> Given data
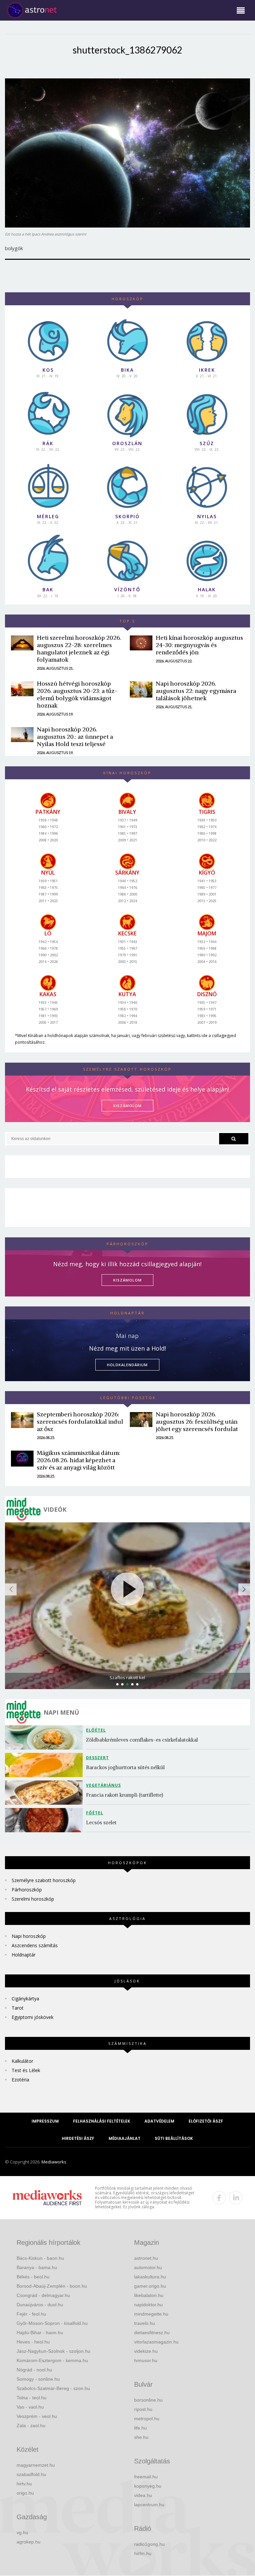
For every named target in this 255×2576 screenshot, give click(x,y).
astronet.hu (146, 2258)
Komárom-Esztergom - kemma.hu (52, 2360)
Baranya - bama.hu (37, 2267)
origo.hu (25, 2493)
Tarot (18, 2008)
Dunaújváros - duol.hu (40, 2304)
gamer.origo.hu (150, 2286)
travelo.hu (144, 2323)
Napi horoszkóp (29, 1936)
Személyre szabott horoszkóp (44, 1880)
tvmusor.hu (145, 2360)
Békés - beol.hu (33, 2276)
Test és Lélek (26, 2070)
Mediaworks (54, 2162)
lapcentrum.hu (149, 2504)
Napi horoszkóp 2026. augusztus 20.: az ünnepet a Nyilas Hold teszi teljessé (75, 736)
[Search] (233, 1138)
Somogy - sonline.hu (38, 2379)
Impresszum (45, 2121)
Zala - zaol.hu (31, 2425)
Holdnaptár (24, 1955)
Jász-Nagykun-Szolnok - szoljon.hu (53, 2351)
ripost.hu (143, 2409)
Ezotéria (20, 2079)
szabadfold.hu (31, 2474)
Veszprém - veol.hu (37, 2416)
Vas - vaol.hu (30, 2407)
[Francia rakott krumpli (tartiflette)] (45, 1792)
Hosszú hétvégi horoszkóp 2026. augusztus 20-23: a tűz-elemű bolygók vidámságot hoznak (77, 694)
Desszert (97, 1758)
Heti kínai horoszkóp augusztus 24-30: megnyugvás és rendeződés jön (199, 645)
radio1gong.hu (149, 2544)
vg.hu (22, 2532)
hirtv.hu (24, 2483)
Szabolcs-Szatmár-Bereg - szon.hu (53, 2388)
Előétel (96, 1730)
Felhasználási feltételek (101, 2121)
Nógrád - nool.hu (34, 2369)
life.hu (140, 2428)
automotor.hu (148, 2267)
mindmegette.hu (151, 2314)
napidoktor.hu (148, 2304)
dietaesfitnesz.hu (152, 2332)
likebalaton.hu (148, 2295)
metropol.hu (146, 2418)
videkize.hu (146, 2351)
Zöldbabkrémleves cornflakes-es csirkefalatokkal (142, 1740)
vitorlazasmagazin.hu (156, 2341)
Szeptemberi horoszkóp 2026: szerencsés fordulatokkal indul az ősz (80, 1421)
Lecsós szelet (102, 1822)
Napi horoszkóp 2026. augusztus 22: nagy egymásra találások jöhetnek (196, 691)
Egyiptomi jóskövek (32, 2017)
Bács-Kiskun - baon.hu (40, 2258)
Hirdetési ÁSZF (78, 2138)
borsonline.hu (148, 2400)
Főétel (94, 1813)
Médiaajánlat (124, 2138)
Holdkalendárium (127, 1364)
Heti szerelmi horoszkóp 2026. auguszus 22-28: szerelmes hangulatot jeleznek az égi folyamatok (79, 648)
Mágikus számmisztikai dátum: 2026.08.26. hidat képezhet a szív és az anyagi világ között (78, 1460)
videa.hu (143, 2495)
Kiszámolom (127, 1280)
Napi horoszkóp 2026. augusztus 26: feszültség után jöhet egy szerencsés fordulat (197, 1421)
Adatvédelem (159, 2121)
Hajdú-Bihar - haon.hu (40, 2332)
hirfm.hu (142, 2553)
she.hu (141, 2437)
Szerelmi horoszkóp (33, 1899)
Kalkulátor (22, 2061)
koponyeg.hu (147, 2486)
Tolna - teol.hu (31, 2397)
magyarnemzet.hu (36, 2465)
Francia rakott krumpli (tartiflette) (124, 1795)
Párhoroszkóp (27, 1889)
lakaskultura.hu (150, 2276)
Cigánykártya (25, 1998)
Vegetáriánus (103, 1785)
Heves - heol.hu (33, 2341)
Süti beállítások (174, 2138)
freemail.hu (146, 2476)
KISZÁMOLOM (127, 1105)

> Task to carry out
Write out exactly the final stretch of the records: the line containing "Szeptemberi horoszkóp 2026: szerencsés" and every line after it, through the last, and nothing else.

> Response for this exercise
Szeptemberi horoszkóp 2026: szerencsés fordulatokkal indul az ősz (80, 1421)
Lecsós szelet (102, 1822)
Napi horoszkóp 2026. augusztus 22: nagy egymásra találások jöhetnek (196, 691)
Egyiptomi jóskövek (32, 2017)
Bács-Kiskun - baon.hu (40, 2258)
Hirdetési ÁSZF (78, 2138)
borsonline.hu (148, 2400)
Főétel (94, 1813)
Médiaajánlat (124, 2138)
Holdkalendárium (127, 1364)
Heti szerelmi horoszkóp 2026. auguszus 22-28: szerelmes hangulatot jeleznek az égi folyamatok (79, 648)
Mágikus számmisztikai dátum: 2026.08.26. hidat képezhet a szív és az anyagi világ között (78, 1460)
videa.hu (143, 2495)
Kiszámolom (127, 1280)
Napi horoszkóp 2026. augusztus 26: feszültség után jöhet egy szerencsés fordulat (197, 1421)
Adatvédelem (159, 2121)
Hajdú-Bihar - haon.hu (40, 2332)
hirfm.hu (142, 2553)
she.hu (141, 2437)
Szerelmi horoszkóp (33, 1899)
Kalkulátor (22, 2061)
koponyeg.hu (147, 2486)
Tolna - teol.hu (31, 2397)
magyarnemzet.hu (36, 2465)
Francia rakott krumpli (tartiflette) (124, 1795)
Párhoroszkóp (27, 1889)
lakaskultura.hu (150, 2276)
Cigánykártya (25, 1998)
Vegetáriánus (103, 1785)
Heves - heol.hu (33, 2341)
Süti beállítások (174, 2138)
freemail.hu (146, 2476)
KISZÁMOLOM (127, 1105)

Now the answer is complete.